Rows of pointing data:

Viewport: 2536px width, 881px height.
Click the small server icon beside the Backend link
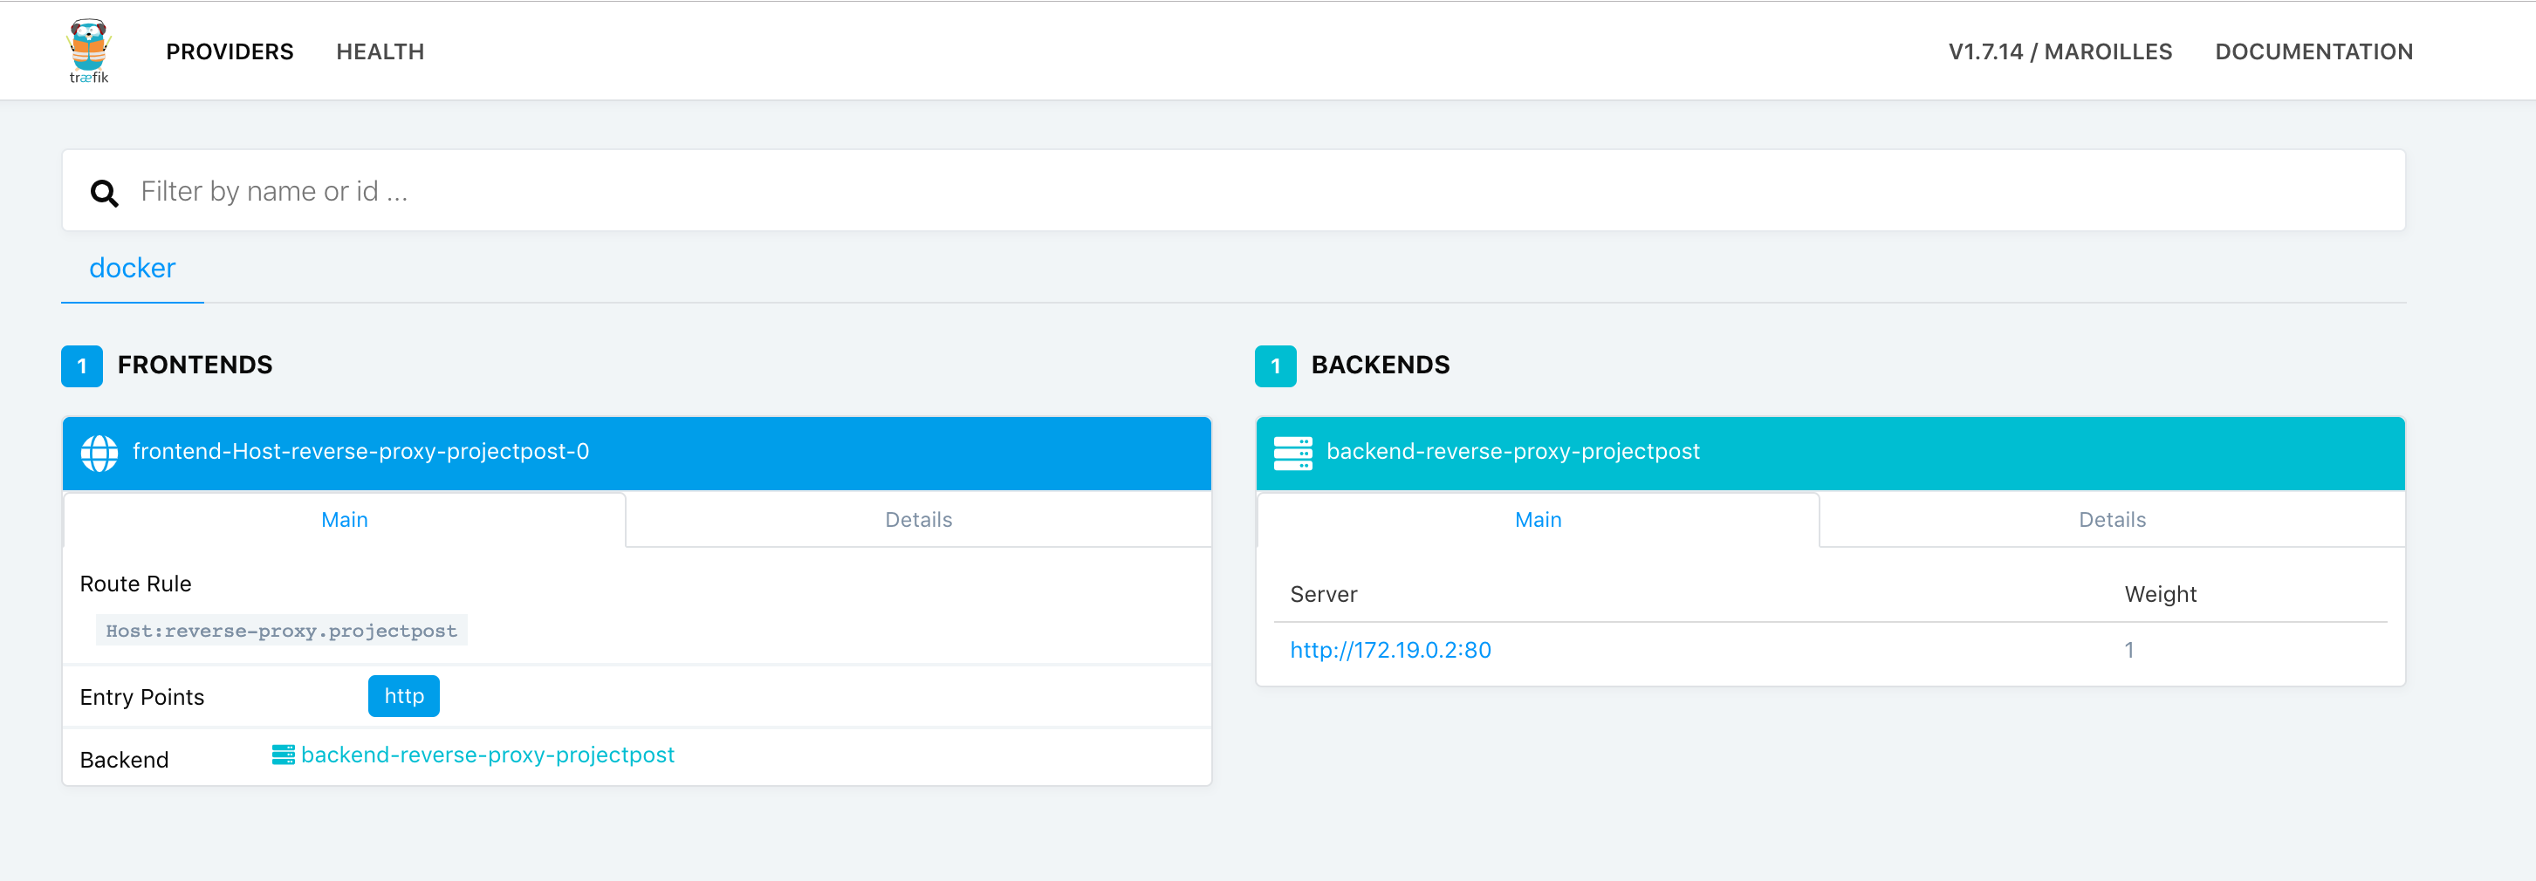283,755
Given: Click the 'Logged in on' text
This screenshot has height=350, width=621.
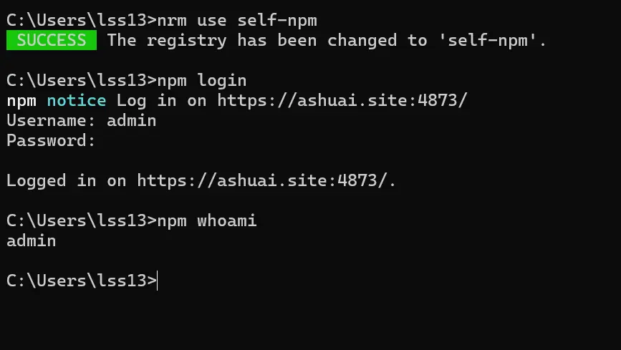Looking at the screenshot, I should pyautogui.click(x=66, y=180).
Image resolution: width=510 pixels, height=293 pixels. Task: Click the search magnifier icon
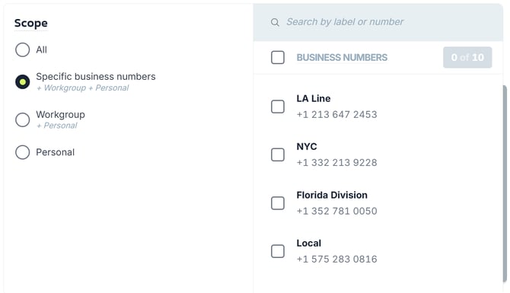(x=275, y=22)
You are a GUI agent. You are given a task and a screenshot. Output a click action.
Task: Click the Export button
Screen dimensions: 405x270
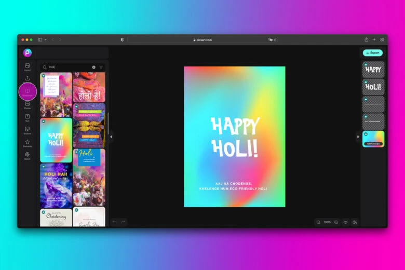pyautogui.click(x=373, y=53)
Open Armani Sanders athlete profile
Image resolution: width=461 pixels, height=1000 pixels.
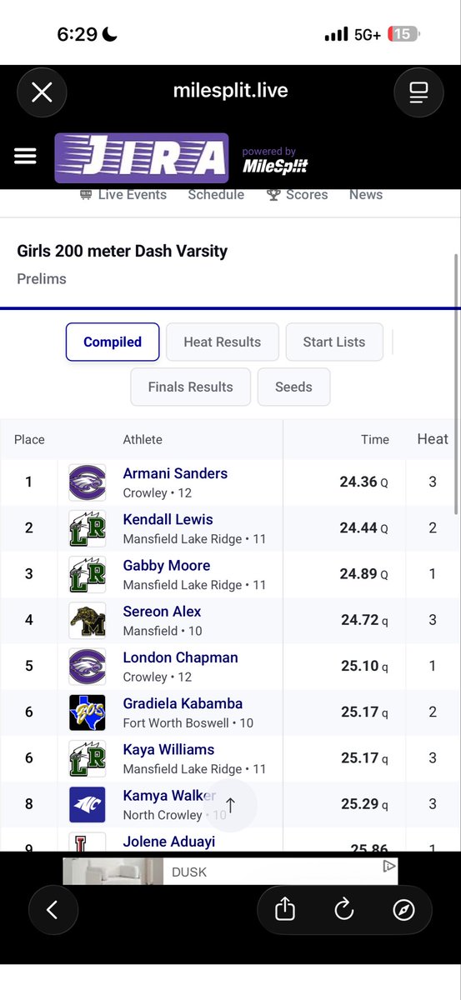point(175,473)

• [Do this]: Edit the records above by changing "Image resolution" to "Image size" and leaving everything else unchanged. Omit the pictures from your answer.

• [The answer]:
Viewport: 2536px width, 881px height.
Click the small server icon beside the Backend link
283,755
Given: Click the 'Logged in on' text
This screenshot has height=350, width=621.
Looking at the screenshot, I should pyautogui.click(x=66, y=180).
Image size: width=510 pixels, height=293 pixels. Task: Click the search magnifier icon
(x=275, y=22)
You are a GUI agent. You are given a task and a screenshot. Output a click action.
Task: Click the Export button
Screen dimensions: 405x270
pyautogui.click(x=373, y=53)
Open Armani Sanders athlete profile
Image size: width=461 pixels, height=1000 pixels.
point(175,473)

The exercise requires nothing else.